__What is expected__:
From the records below, find each line with the string "agent" and copy it.

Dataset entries
────
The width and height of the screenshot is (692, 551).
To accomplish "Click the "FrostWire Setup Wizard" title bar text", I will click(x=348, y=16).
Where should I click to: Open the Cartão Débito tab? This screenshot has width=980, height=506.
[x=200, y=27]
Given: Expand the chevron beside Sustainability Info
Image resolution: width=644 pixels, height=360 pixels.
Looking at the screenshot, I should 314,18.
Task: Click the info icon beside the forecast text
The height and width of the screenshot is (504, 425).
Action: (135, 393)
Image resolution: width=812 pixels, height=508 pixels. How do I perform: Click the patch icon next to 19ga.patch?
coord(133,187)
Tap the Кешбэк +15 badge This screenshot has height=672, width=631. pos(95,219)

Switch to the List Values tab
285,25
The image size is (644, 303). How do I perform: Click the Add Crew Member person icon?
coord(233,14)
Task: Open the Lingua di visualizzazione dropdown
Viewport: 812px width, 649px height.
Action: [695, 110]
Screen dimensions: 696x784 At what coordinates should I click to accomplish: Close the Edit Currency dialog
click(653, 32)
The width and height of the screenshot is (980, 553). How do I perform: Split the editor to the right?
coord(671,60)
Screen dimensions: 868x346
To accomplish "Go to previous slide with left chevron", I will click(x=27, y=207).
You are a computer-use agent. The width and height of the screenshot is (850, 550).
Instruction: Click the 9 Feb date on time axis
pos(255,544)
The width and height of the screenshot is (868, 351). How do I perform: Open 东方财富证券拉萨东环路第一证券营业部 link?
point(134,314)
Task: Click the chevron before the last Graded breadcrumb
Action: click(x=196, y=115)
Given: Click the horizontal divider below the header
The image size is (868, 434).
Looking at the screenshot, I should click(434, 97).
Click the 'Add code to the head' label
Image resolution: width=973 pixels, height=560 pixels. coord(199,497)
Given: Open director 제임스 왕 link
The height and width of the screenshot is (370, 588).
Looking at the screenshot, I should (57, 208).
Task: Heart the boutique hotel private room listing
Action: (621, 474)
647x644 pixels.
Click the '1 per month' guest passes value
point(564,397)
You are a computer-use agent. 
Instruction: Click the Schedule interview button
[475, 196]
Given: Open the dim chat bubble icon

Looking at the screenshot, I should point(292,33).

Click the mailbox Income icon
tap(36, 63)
────
__Solved exercise__:
You are a computer-use agent. The width and height of the screenshot is (850, 550).
You are a computer-use agent. 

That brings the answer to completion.